[Entries for locating text and elements]
▽

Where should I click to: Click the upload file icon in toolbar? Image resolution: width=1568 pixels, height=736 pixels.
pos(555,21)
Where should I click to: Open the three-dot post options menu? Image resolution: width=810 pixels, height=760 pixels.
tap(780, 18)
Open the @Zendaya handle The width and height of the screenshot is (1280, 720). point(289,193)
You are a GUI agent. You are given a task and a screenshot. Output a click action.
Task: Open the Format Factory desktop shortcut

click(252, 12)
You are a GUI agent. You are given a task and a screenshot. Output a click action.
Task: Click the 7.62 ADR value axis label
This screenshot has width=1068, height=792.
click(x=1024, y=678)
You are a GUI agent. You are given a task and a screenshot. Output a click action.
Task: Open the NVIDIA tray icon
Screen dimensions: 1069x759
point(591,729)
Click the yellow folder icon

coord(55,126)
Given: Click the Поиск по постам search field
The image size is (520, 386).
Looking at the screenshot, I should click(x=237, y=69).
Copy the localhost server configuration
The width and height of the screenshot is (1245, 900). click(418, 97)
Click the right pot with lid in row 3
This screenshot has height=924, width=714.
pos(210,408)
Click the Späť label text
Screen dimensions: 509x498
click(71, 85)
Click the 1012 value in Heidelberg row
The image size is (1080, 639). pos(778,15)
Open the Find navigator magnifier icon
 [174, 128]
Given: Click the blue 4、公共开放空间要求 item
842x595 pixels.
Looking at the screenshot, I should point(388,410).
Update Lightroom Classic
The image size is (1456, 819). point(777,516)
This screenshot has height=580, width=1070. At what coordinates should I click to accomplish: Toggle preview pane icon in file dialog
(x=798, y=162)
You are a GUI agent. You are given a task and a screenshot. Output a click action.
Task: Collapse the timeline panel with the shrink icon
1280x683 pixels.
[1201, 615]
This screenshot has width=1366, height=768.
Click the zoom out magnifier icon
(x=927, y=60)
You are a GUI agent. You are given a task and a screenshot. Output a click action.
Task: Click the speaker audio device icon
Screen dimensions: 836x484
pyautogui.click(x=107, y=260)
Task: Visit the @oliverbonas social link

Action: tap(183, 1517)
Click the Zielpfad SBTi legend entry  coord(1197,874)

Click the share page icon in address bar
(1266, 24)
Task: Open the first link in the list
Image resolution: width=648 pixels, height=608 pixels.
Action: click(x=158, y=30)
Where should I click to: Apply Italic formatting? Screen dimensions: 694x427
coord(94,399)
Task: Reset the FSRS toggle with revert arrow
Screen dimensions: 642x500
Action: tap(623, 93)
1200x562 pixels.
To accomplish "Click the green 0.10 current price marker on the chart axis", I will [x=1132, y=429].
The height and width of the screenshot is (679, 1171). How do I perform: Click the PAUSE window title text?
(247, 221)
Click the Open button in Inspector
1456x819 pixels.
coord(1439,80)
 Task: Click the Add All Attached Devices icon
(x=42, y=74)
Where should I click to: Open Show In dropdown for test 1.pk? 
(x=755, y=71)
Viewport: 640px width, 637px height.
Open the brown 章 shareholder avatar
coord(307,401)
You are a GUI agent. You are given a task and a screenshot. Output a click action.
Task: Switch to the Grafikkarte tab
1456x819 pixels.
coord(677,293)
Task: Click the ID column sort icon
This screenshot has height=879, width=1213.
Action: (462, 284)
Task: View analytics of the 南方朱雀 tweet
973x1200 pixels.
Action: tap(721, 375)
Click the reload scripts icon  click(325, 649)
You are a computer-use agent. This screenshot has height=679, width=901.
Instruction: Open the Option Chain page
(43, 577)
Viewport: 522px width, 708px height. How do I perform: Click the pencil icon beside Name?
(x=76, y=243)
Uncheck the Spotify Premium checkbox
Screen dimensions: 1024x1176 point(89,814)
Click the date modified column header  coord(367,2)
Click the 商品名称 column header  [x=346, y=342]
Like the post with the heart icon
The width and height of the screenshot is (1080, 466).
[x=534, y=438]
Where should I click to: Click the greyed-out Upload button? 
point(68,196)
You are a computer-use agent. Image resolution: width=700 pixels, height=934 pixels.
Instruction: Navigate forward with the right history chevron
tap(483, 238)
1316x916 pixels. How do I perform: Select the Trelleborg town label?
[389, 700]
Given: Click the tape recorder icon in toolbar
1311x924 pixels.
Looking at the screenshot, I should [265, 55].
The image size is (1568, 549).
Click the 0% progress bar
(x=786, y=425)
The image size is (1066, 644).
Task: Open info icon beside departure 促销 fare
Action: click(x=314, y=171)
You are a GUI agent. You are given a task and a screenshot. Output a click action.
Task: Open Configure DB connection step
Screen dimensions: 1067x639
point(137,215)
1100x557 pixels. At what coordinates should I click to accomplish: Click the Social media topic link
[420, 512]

△

**Set problem**
Which lines of the items above contain the word "computer"? Pull out each of those lines and copy it.

**Result for this exercise**
You are a computer-use agent. This screenshot has height=679, width=901.
You are a computer-use agent. Image resolution: width=700 pixels, height=934 pixels.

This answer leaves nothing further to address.